▸ **What is needed**:
Only one stretch of the material below is wanted: everything from the line containing "Instruction: Click the" down to the line containing "Open the Memory tab in middle window", both ends included. Repeat it exactly and skip the pictures.

▸ **Supplied records**:
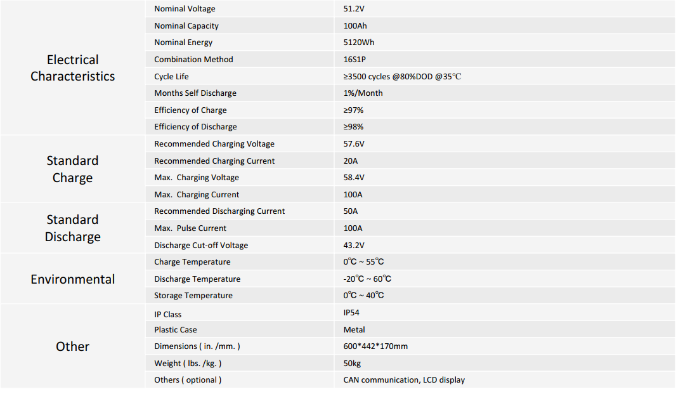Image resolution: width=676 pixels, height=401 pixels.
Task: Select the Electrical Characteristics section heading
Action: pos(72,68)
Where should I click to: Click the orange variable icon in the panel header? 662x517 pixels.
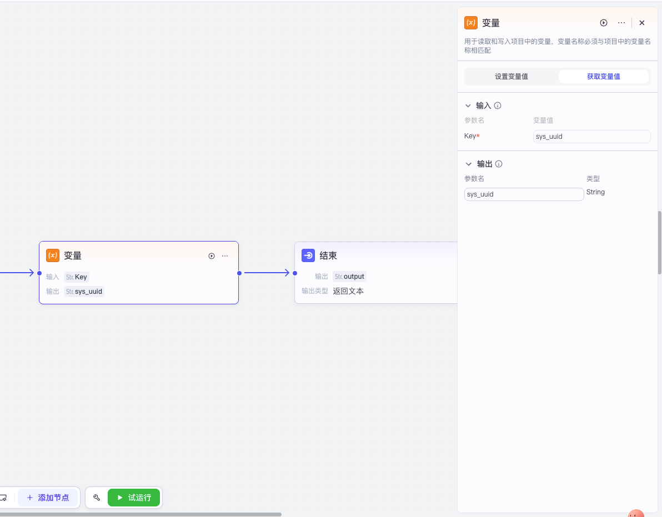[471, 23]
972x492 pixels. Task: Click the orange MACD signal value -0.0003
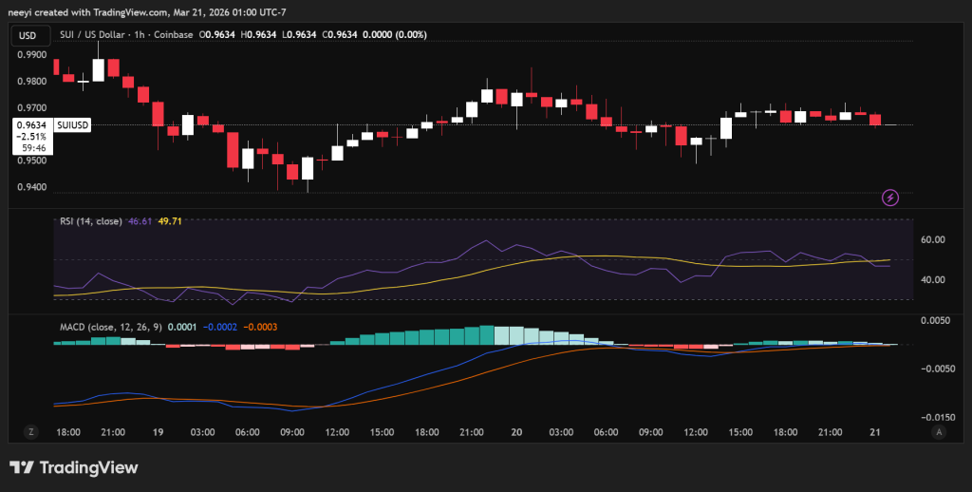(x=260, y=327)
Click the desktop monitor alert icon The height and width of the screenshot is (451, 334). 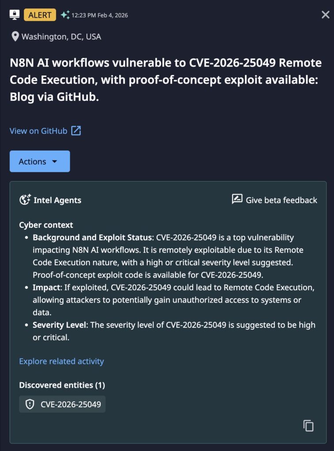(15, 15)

...

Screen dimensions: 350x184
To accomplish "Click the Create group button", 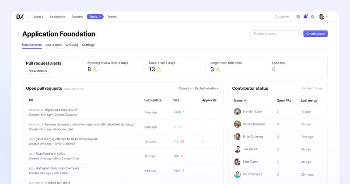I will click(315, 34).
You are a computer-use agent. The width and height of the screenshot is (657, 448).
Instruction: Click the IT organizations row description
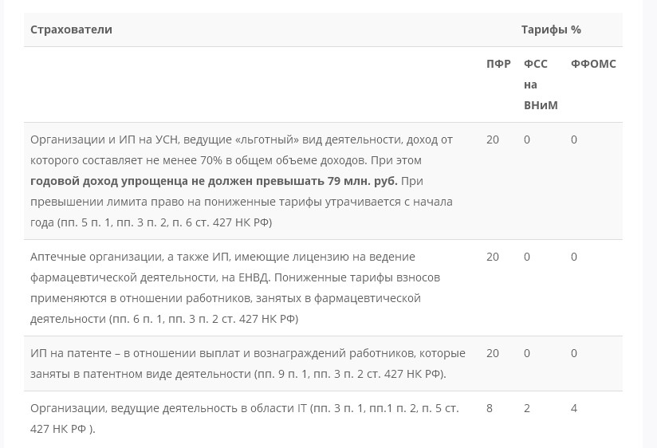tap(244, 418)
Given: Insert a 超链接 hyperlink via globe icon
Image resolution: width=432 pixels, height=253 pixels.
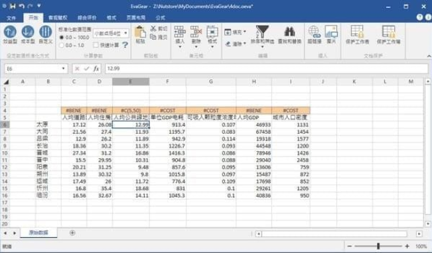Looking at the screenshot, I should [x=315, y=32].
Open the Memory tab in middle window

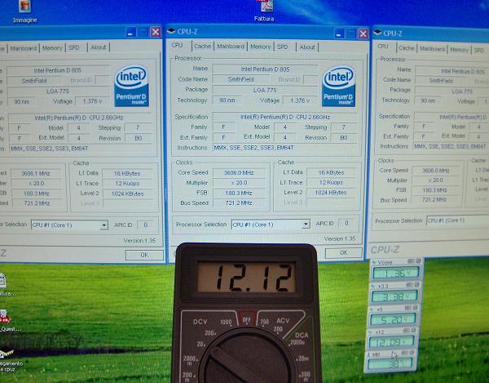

▸ **Answer section**:
Instruction: Click the IT organizations row description
tap(244, 418)
Given: Insert a 超链接 hyperlink via globe icon
Image resolution: width=432 pixels, height=253 pixels.
Looking at the screenshot, I should [x=315, y=32].
Open the Memory tab in middle window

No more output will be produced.